Task item: Copy the records verbatim, starting with the line that contains "is (854, 792)." and ending after the line that contains "page-subtitle: Demographic age span, desktop and mobile is". Omit the pictures from your copy.

*** Opening Data for review ***

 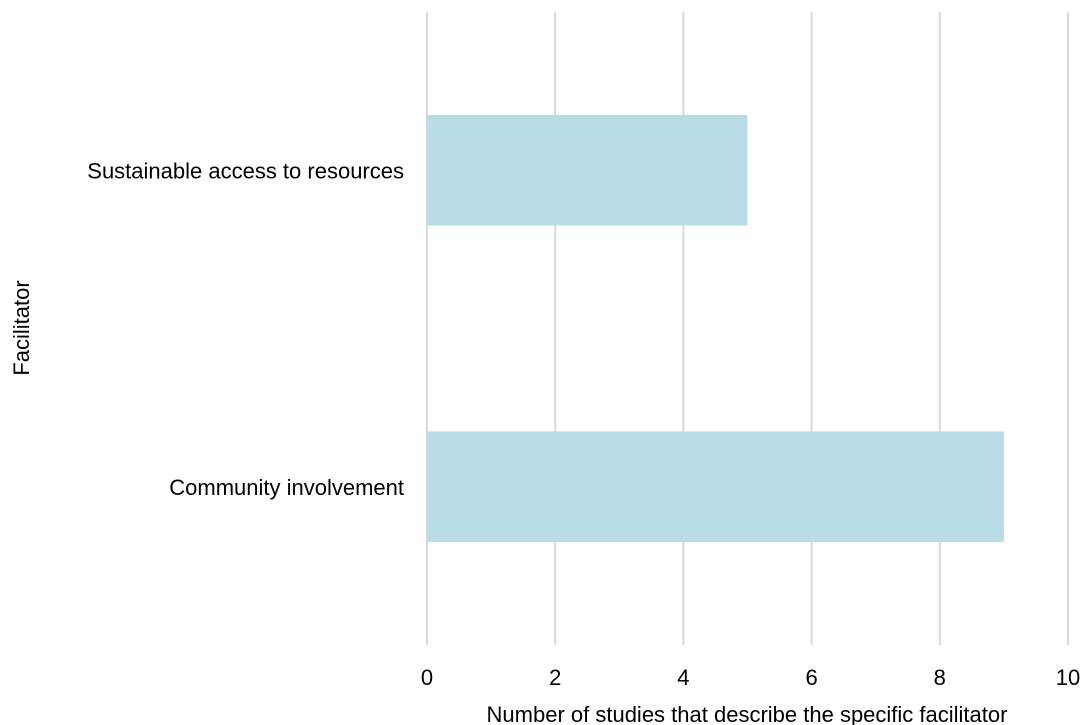 What do you see at coordinates (1068, 678) in the screenshot?
I see `x-tick-label: 10` at bounding box center [1068, 678].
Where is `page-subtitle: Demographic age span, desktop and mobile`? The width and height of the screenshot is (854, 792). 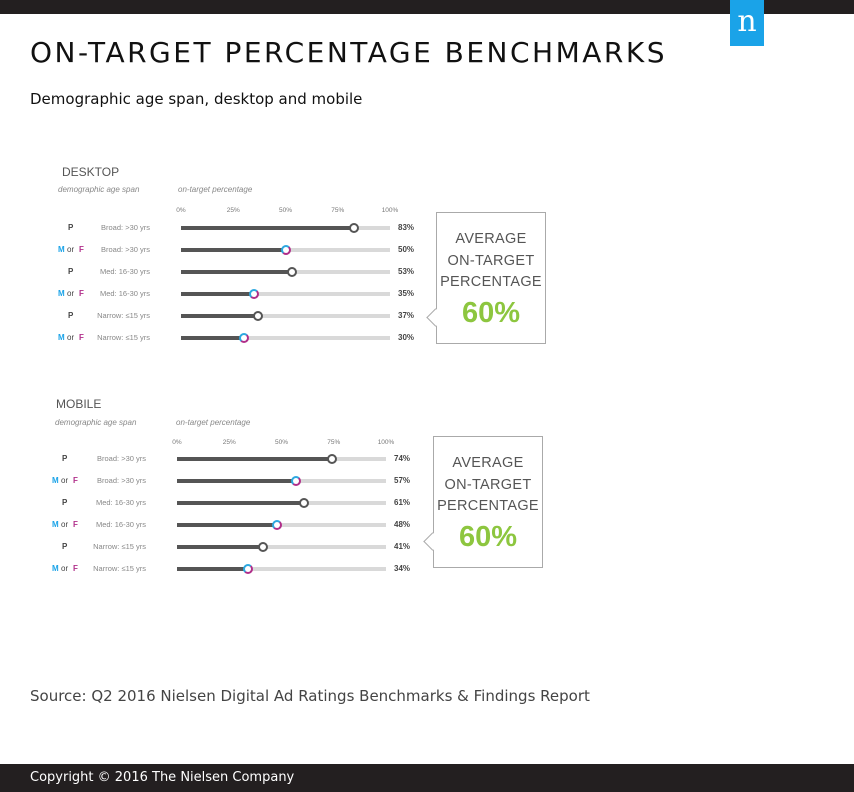
page-subtitle: Demographic age span, desktop and mobile is located at coordinates (196, 99).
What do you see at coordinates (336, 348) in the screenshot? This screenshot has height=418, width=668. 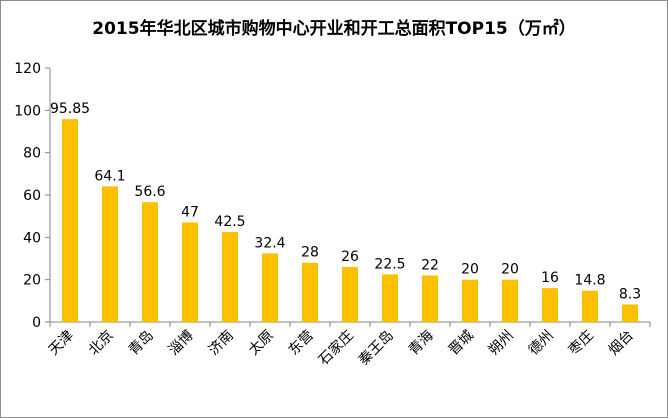 I see `category-label: 石家庄` at bounding box center [336, 348].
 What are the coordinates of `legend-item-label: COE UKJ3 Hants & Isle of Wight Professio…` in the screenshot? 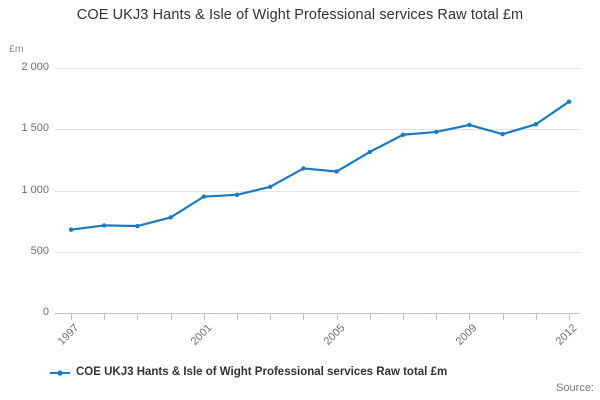 It's located at (262, 372).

*** Closing Data for review ***

Completed exercise:
Where is `page-subtitle: Demographic age span, desktop and mobile`? The width and height of the screenshot is (854, 792). 
page-subtitle: Demographic age span, desktop and mobile is located at coordinates (196, 99).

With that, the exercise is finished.